Courts ALONE Will Not Save Us

Sigh. I love my movement partners, I really do. But the lack of coordination and respect for what each of us brings to the table is SHOWING.

I have been seeing and hearing from people I respect an increasing cry that “the courts will not save us.” I am here to tell you that this messaging is overly simplistic, short-sighted, and dangerous.

The message I can get behind—the HONEST message—is “the courts ALONE will not save us.” To act as though any means of reform and revolution will be enough without also contemplating our judicial system is the folly that got us here in the first place.

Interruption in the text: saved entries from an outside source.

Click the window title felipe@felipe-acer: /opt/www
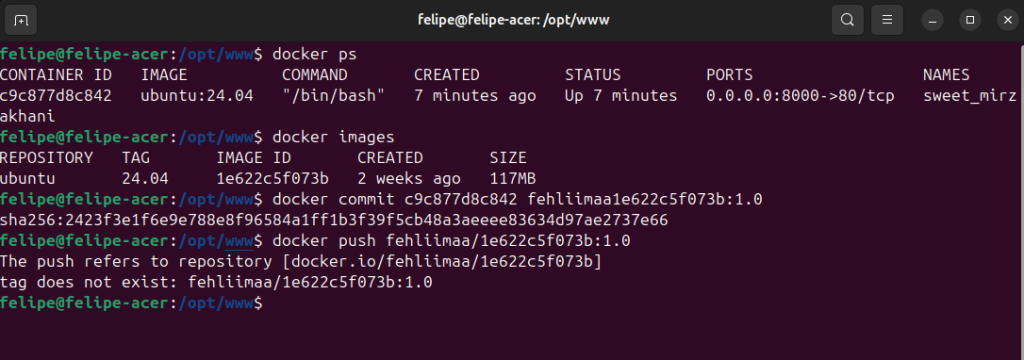Viewport: 1024px width, 360px height. click(x=513, y=20)
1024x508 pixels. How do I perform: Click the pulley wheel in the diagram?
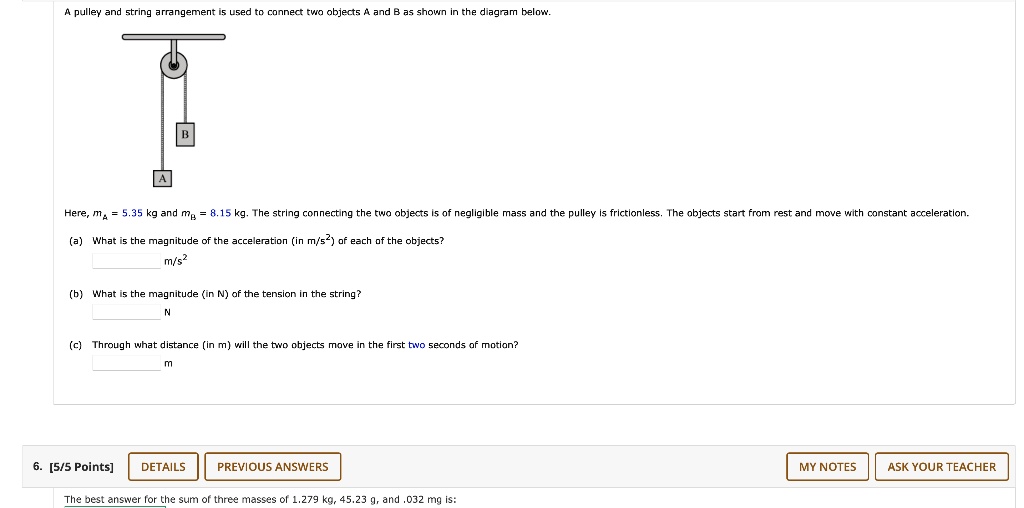pyautogui.click(x=173, y=66)
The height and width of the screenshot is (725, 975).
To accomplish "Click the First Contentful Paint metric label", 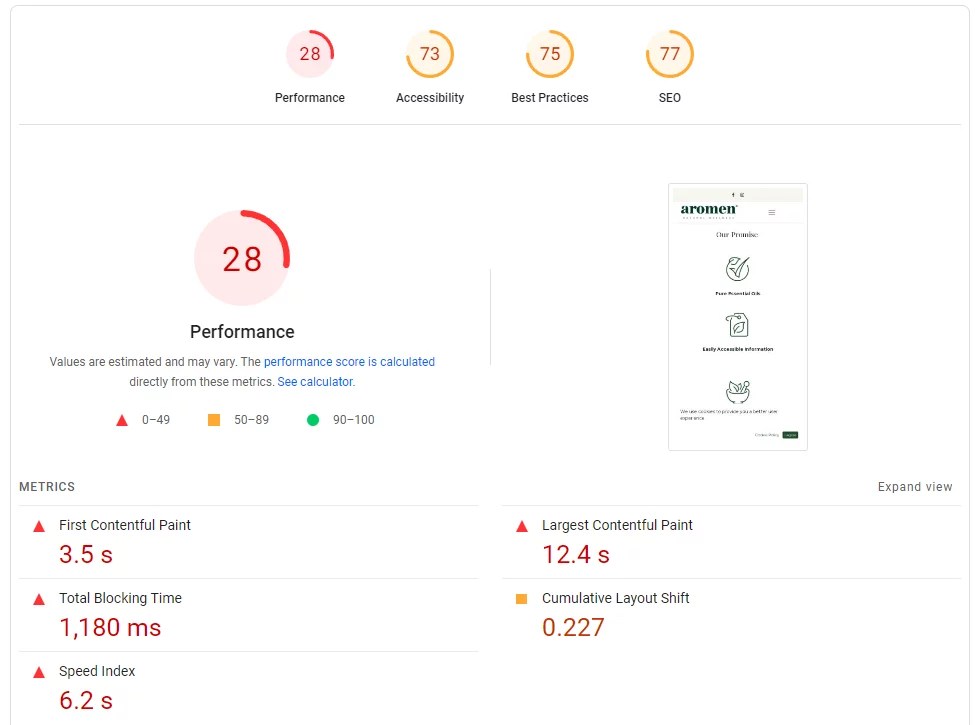I will (x=125, y=525).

Progressives constantly ignored the power of the judiciary, didn’t fight controversial appointments, didn’t fight FOR jurists who would protect our liberties and democracy, didn’t invest in building a pipeline that had a shared understanding of legal interpretation, didn’t talk about the importance of the courts in the same breath as they advocated for their policy reforms or candidacy (I can go on); and Conservatives capitalized on this weakness. They now reap the benefits of our apathy. They will continue to do so if we maintain this disdain for the legal system. We must fight for the vision of the legal system we need in order to protect the advances we make organizing for the world we want to see.

As long as the U.S. Constitution is the supreme law of the land we live in, we MUST include our legal system in our growing list of things to dismantle and reform. And there are many of us out here, myself included, trying to do that work. Don’t let the success of the Roberts Court fool you into thinking there isn’t a counter effort afoot. As we fight for a legal system that will affirm rights, not take them away; that will open our democracy, not destroy it; that will work for the individual, not the powerful, there is no need to discount our work to lift up the important and necessary work YOU are doing outside of the the legal system.

Our country is on fire. We need solutions from all sectors working together. The courts alone might not save us, but we’re not saving ourselves without them.